Tannen turned his decade with Ball into memoir, I Loved Lucy, which he adapted into a play of the same name and which, he hopes, might yet become a film. He indulged her love of backgammon, travelled with her and was in the audience when she received a Kennedy Center Honor in 1986 – five days after Arnaz’s death.
“That was my first decade of coming out as a gay man and she was coming into the last decade of her life, not that she knew it at the time,” he says tenderly. “I was unsure about my sexuality and she was unsure about a lot of things and so we sort of saved each other.
“I told her about being gay before I told my parents and I was so nervous about telling her and she was like, ‘What the hell? Why the hell didn’t you tell me in the first place that you’re gay?’ She was around gay men her whole life. So I loved how authentic she was with me and how authentic I was with her. That word keeps on cropping up.”
In a recent interview in the Hollywood Reporter, Sorkin was forced to defend his casting of Kidman and Bardem and raised eyebrows among Ball devotees by asserting: “It’s not a show that if we took a fresh look at today, we’d think was funny.” Being the Ricardos is likely to raise the question: has I Love Lucy stood the test of time?

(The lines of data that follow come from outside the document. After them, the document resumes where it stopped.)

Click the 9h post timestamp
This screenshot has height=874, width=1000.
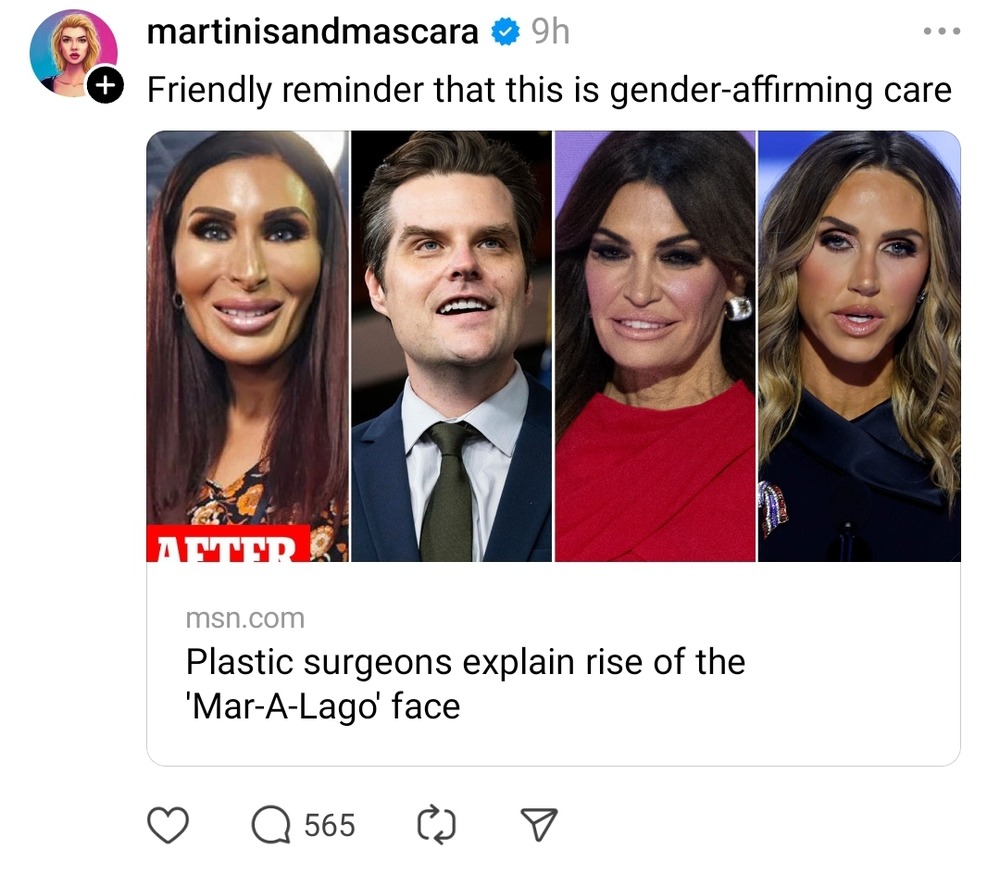tap(550, 32)
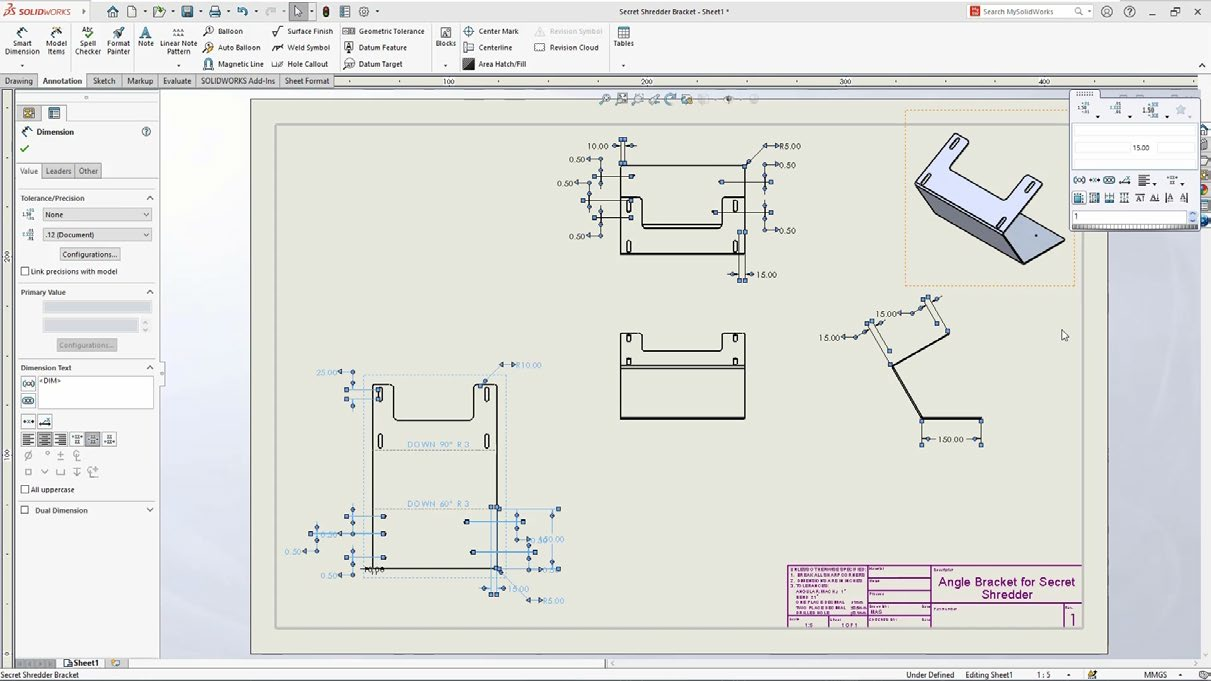The width and height of the screenshot is (1211, 681).
Task: Insert a Geometric Tolerance
Action: coord(383,31)
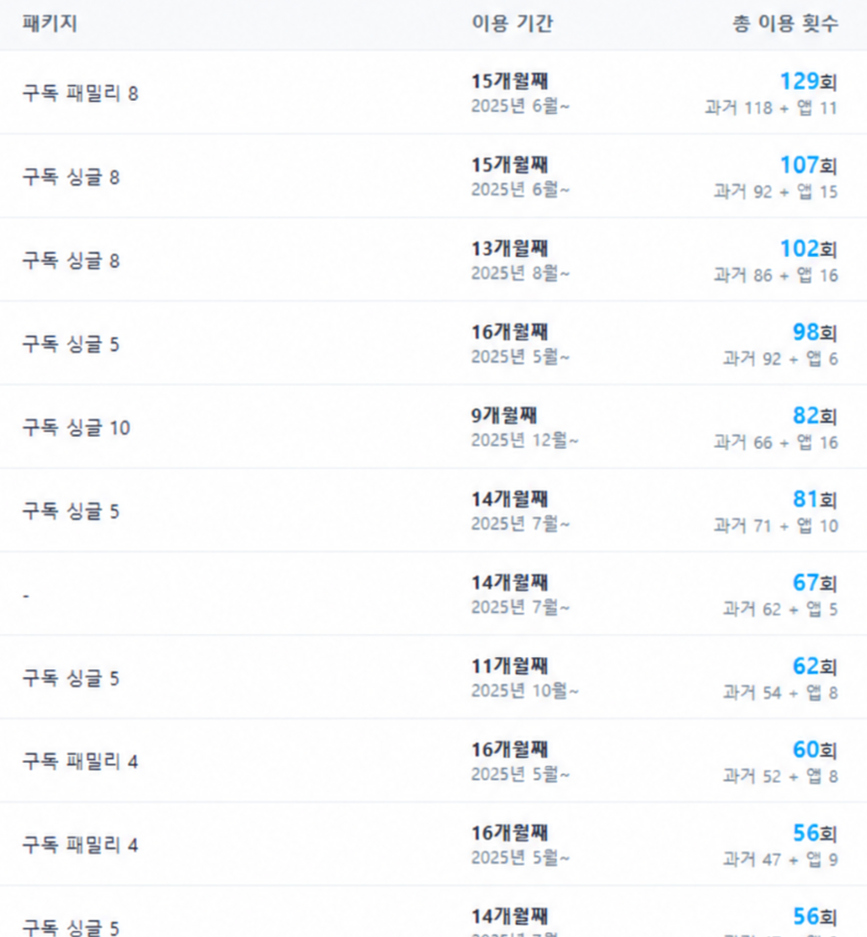Click 11개월째 period starting 2025년 10월
This screenshot has height=937, width=867.
pos(510,666)
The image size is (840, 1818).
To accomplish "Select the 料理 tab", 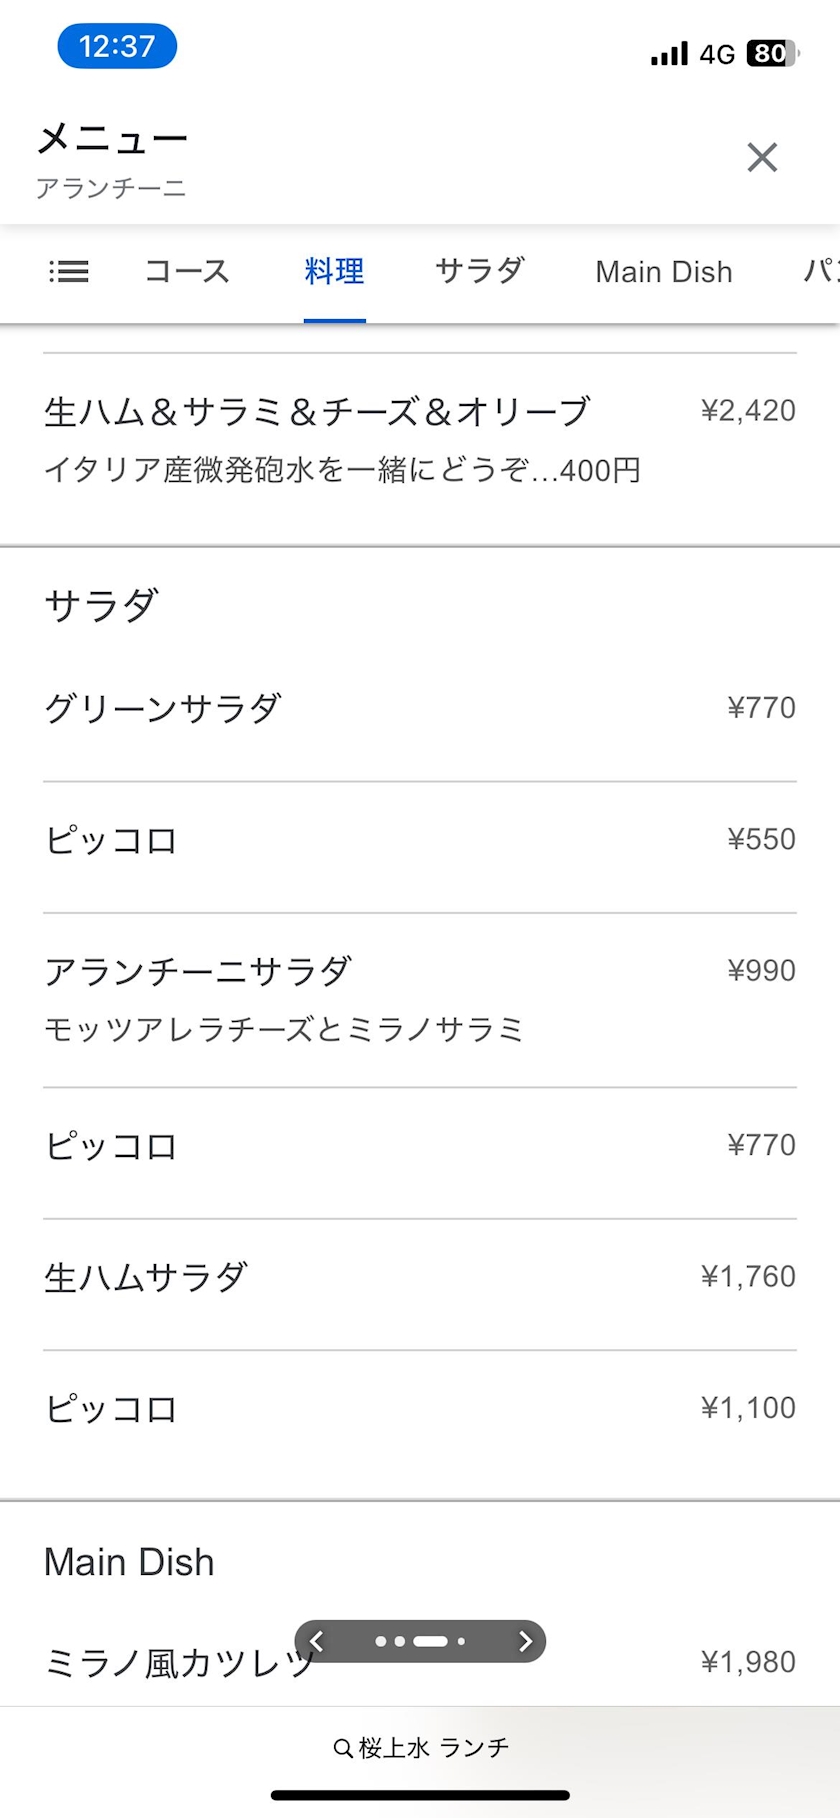I will (x=334, y=271).
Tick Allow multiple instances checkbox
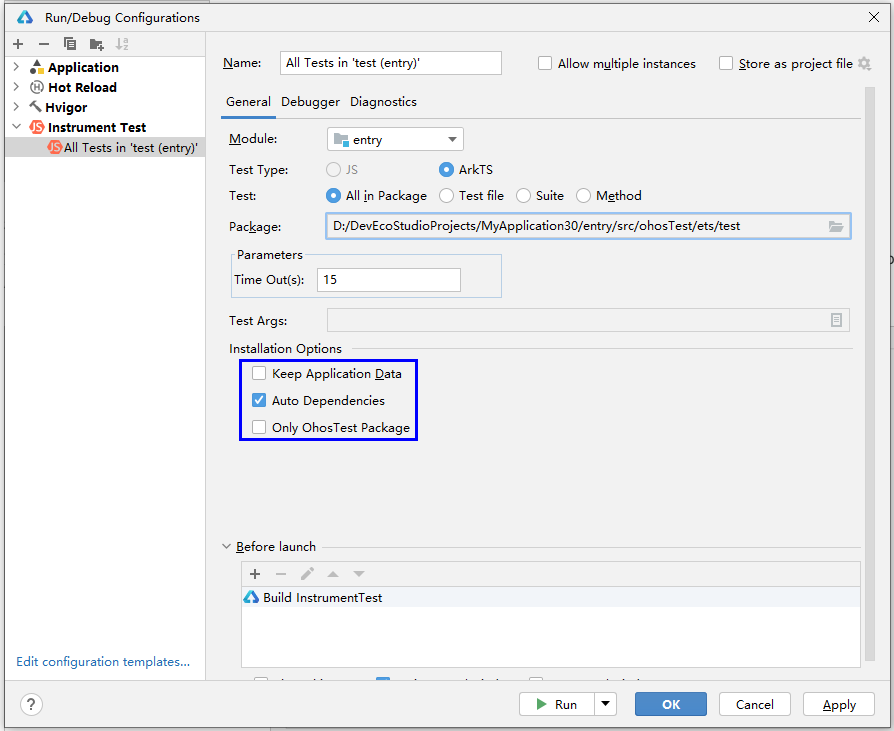The image size is (894, 731). 545,63
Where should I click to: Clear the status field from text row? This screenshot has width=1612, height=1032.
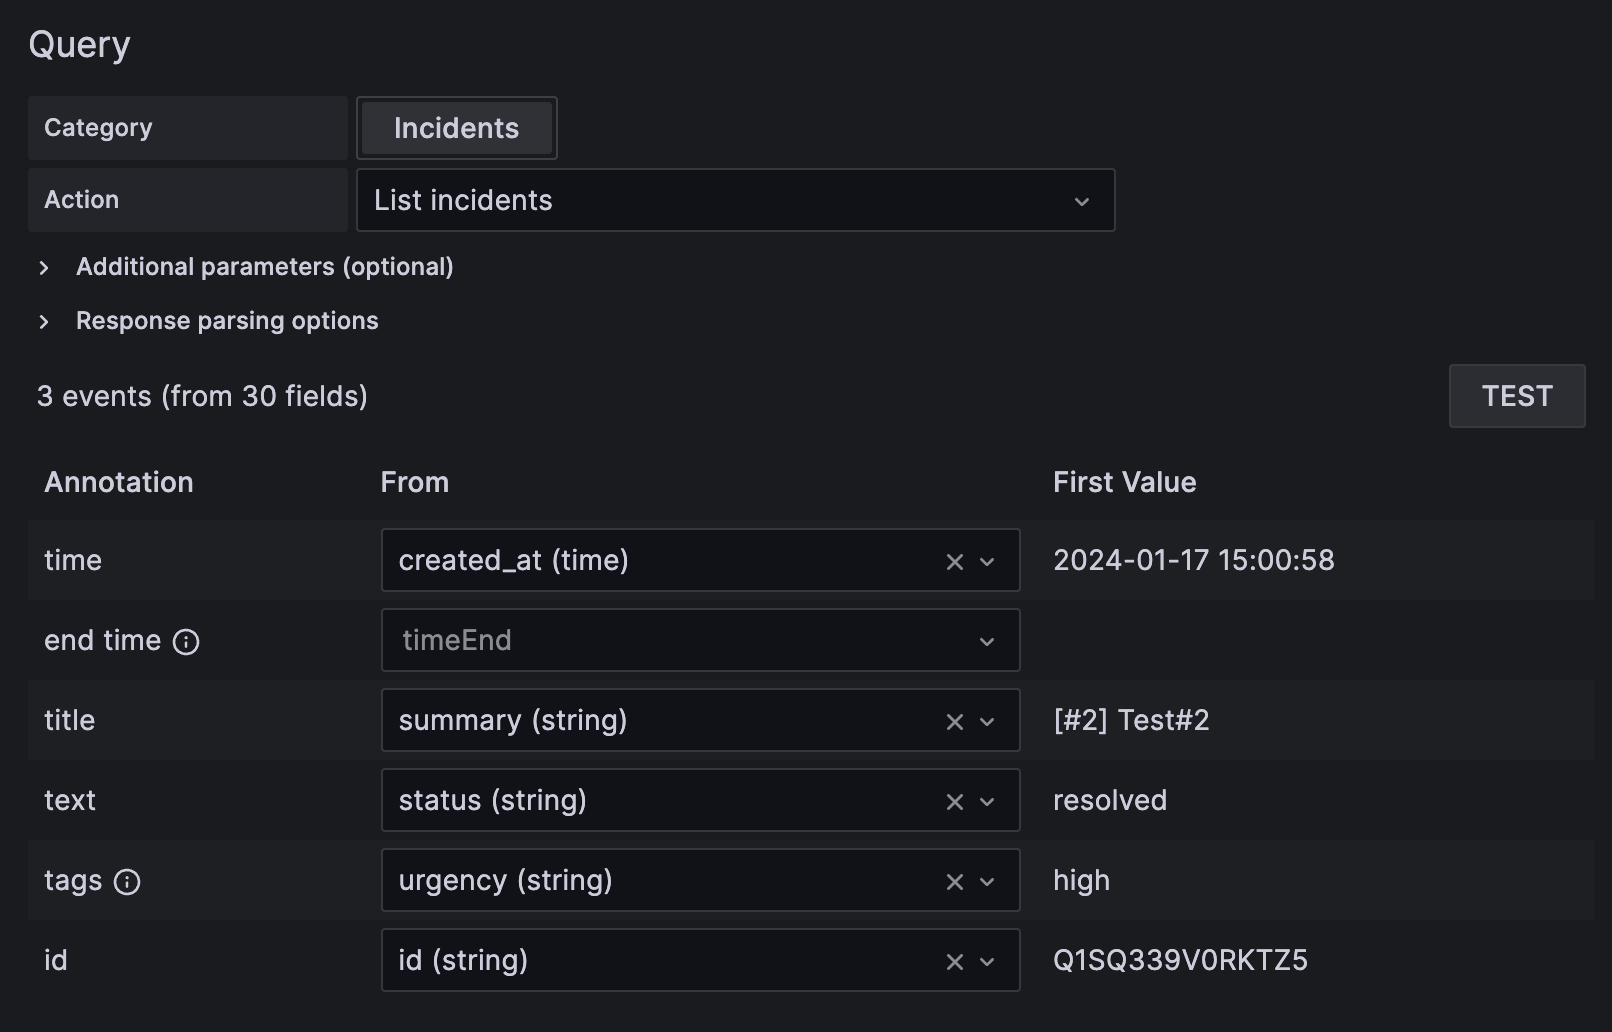(x=953, y=800)
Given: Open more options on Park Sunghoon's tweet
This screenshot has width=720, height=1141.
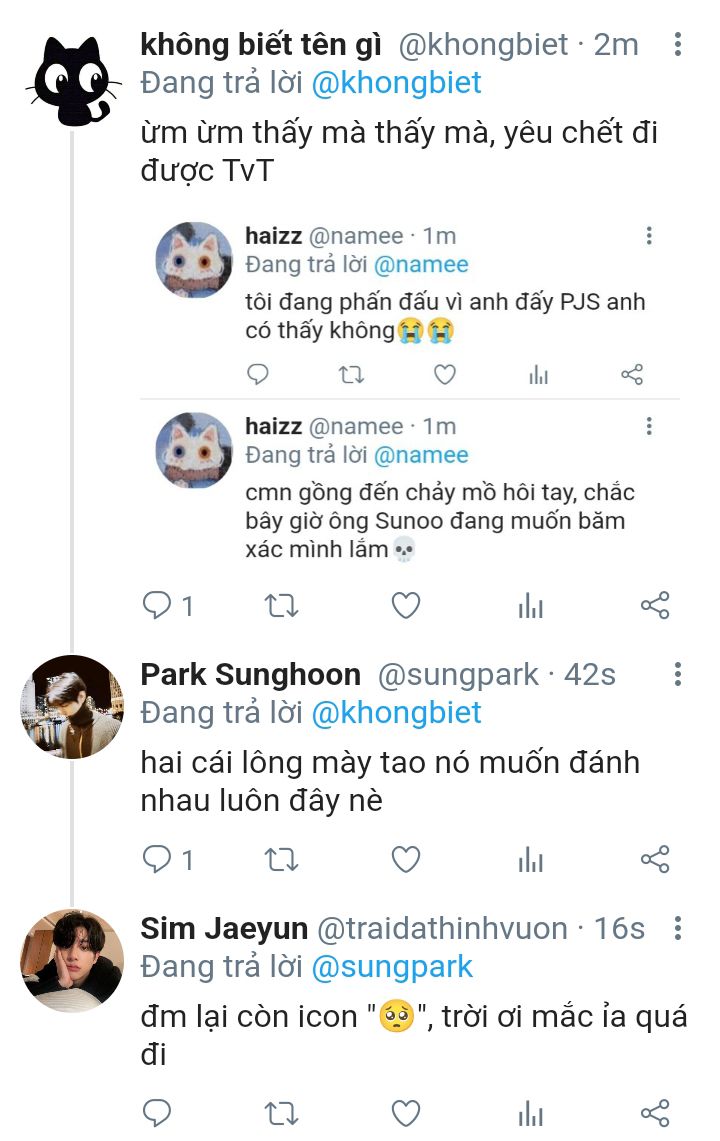Looking at the screenshot, I should (677, 675).
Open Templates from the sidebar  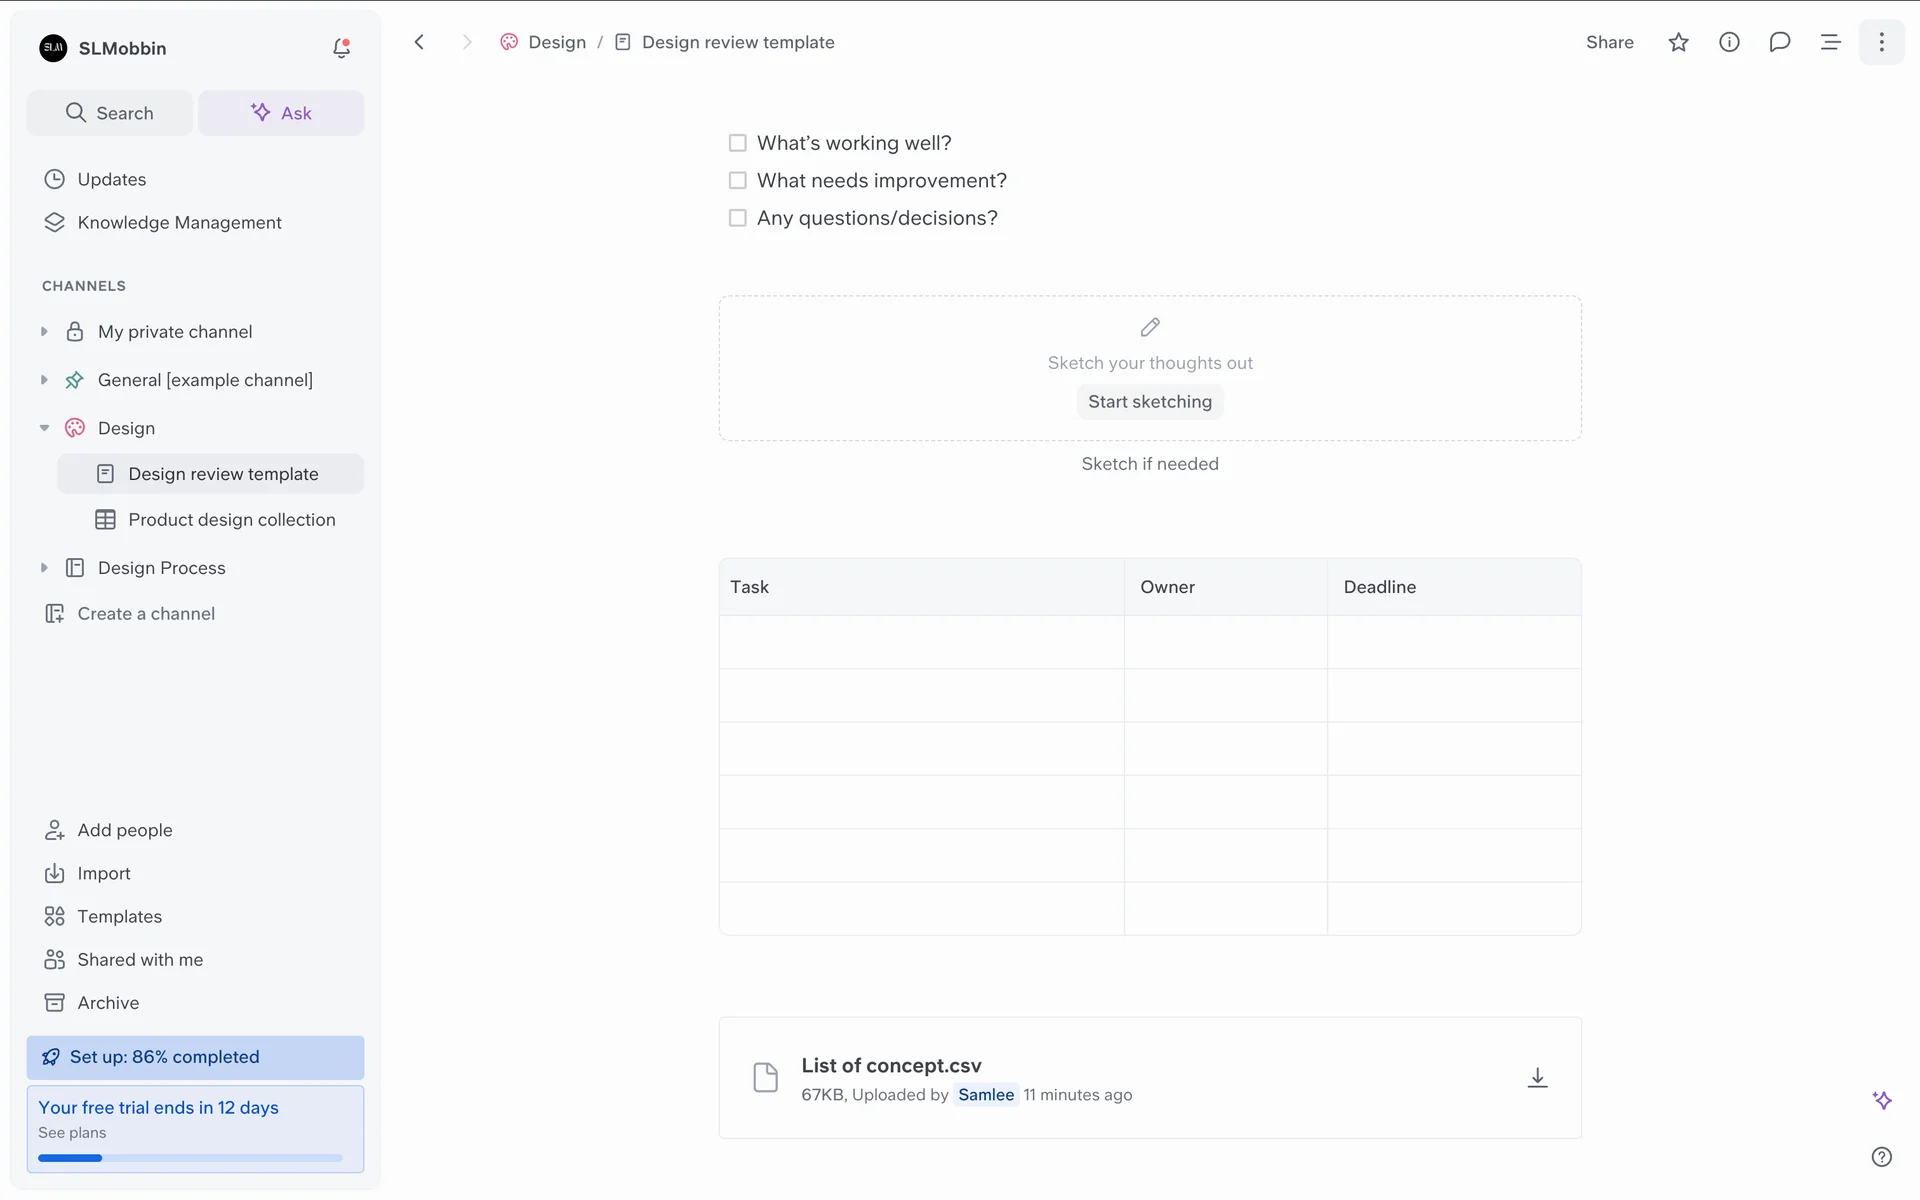coord(119,916)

Kathleen Brady, who interviewed Ball when she was 74 and wrote a biography, Lucille: The Life of Lucille Ball, says: “The show is still part of American culture. I meet some people who are sophisticated and they are doctors and they are lawyers and when they hear that I met Lucille Ball, they get so excited. I think the fact that show gives us so much joy means that yes, it is still relevant.”
Brady, whose latest book is Francis and Clare: The Struggles of the Saints of Assisi, adds: “She seems to be an oppressed housewife but this is about the struggle against power, which is a classic comic device, and it is about upending power, which, Lord knows, she was able to do.
“Before she would go on to ride the New York City subways and get a loving cup stuck on her head, she would vacuum the house, she would make sure little Ricky was taken care of – she was a really good housewife. I suppose if one wanted to be very serious, one could see Lucy Ricardo as a tragic figure but nobody wants to be serious when they are dealing with I Love Lucy because they’re just laughing too hard.”
A new generation of Ball fans includes Carrie Cooke Ketterman, a 35-year-old singer and author who lives in Corydon, Indiana, who started watching I Love Lucy at her grandmother’s house when she was five or six.
“I was being nosy one day and I was going through her VHS tapes and I was like, ‘What is this I Love Lucy?’ and I popped a tape in and I was hooked,” she recalls. “I thought she was so funny. I guess it was mostly her expressions that drew me in and these zany situations that she would get herself pulled into. I became a lifelong fan after that.”
Ketterman, a natural redhead, and her husband Jeff play Ball and Arnaz in a tribute show, touring festivals around the country. She adds: “Theirs was a very unique relationship. You can see in the photos and some of the home videos and what you’ve read about them, they genuinely loved each other.
“Of course it wasn’t perfect by any means. They both were so passionate and creative it’s normal for them to butt heads. They were under so much stress to keep Lucy going, especially once they saw what they had.
“But I think that love was real. It was always there, even if it wasn’t always the best at times. They were meant to be together and, as much as you want that happy Hollywood ending – they stayed together forever and ever, the end – real life doesn’t work like that sometimes.”